La notizia era attesa per i primi giorni di dicembre, ma dalla Germania si è deciso di sciogliere le riserve con un certo anticipo: Angela Merkel ha annunciato l’intenzione di candidarsi per guidare il Paese per il quarto mandato consecutivo. Un elemento interessante da rilevare è che, con molta probabilità, la Cancelliera potrebbe trovarsi non solo alla guida della prima economia dell’Eurozona, ma anche a quella dell’intero fronte Occidentale (con la O maiuscola) contro i populismi.
Angela Merkel ha salutato la vittoria di Trump con una dichiarazione piuttosto diplomatica, ma pur sempre inequivocabile: “La Germania e gli Stati Uniti sono uniti da valori comuni – democrazia, libertà, come anche il rispetto del diritto e della dignità di ogni individuo, a prescindere da origine, colore della pelle, credo, genere, orientamento sessuale e opinioni politiche”. La cooperazione tra Merkel e Trump “dovrà essere fondata su questi presupposti”. Una sorta di “patti chiari, amicizia lunga” in carta regalo dorata, confezionato con cura e dedizione.
Come già avvenuto nei giorni scorsi, molti osservatori tra Bruxelles e l’altra sponda dell’Atlantico stanno volgendo lo sguardo a Berlino. La prospettiva è che Angela Merkel si faccia non solo carico del compito di continuare a condurre il suo Paese, ma che abbracci anche l’idea di poter portare la propria leadership ad un livello più alto – forse addirittura superando quello dell’Unione Europea. Potrebbe essere lei l’ultimo baluardo di difesa per le democrazie liberali occidentali dall’assalto impetuoso di populismi ad ogni livello e latitudine?
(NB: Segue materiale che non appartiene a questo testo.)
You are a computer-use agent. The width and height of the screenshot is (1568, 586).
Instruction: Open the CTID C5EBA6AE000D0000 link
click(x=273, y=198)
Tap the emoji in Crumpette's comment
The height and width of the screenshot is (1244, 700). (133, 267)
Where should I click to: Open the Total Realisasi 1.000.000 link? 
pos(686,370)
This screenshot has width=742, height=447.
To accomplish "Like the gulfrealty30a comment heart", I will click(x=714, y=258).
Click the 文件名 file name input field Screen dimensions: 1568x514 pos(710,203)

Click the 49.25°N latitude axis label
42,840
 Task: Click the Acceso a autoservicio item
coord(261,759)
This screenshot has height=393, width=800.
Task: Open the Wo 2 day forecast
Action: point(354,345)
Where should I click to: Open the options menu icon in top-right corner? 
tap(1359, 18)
Lo scenario, considerato in quest’ottica, presenta sia punti a favore che a sfavore della Cancelliera: se da un lato è vero che Angela Merkel gode di una stima internazionale e una leadership consolidate, allo stesso tempo sono il suo nome e la sua persona a rappresentare una sorta di simbolo per le destre nazional-populiste per guadagnare consensi e mantenere vivo l’appeal per la lotta contro il nemico tedesco (anche in casa, dove AfD – Alternative für Deutschland comincia a rappresentare un fenomeno di cui preoccuparsi). E volendo per un momento dare uno sguardo d’insieme alla situazione, l’egemonia dal punto di vista militare degli Stati Uniti resta assolutamente non in discussione – e così sarà probabilmente anche per i prossimi dieci o quindici anni.
L’idea che Angela Merkel possa effettivamente essere l’ultimo difensore dell’Occidente liberale, argine contro Trump, Putin, Le Pen e nazionalisti vari ed eventuali, sembra avere un passaggio obbligato: il rafforzamento di una leadership che sia europea (e non “tedesca, ma a livello europeo”) e che vada nella direzione della creazione di un’unione politica vera, compito troppe volte rimandato dai governi nazionali che compongono l’Ue, incluso quello tedesco. La creazione di un concerto comune, oggi, sembra però non poter prescindere da un ripensamento delle politiche di austerity che hanno contribuito ad alienare i Paesi del Sud d’Europa da buona parte del resto del continente e un discorso serio sulla possibilità di creare una strategia comune di difesa, ora più che mai prima d’ora cruciale negli ultimi 25 anni.
La vittoria di Trump, nonostante abbia generato un movimento di autofustigazione di massa nei giorni immediatamente successivi all’ufficializzazione del risultato, rappresenta insieme uno schiaffo e un’opportunità per l’Europa. Con Obama fuori dai giochi e Hollande vittima di un’impopolarità cronica che ne ha visto progressivamente scendere le quotazioni da più di due anni ad oggi, Berlino (attraverso Bruxelles) potrebbe effettivamente aspirare a diventare uno dei nuovi poli gravitazionali d’influenza nel nuovo ordine mondiale post-Obama. Angela Merkel però, se sola, potrebbe comunque rischiare di non farcela.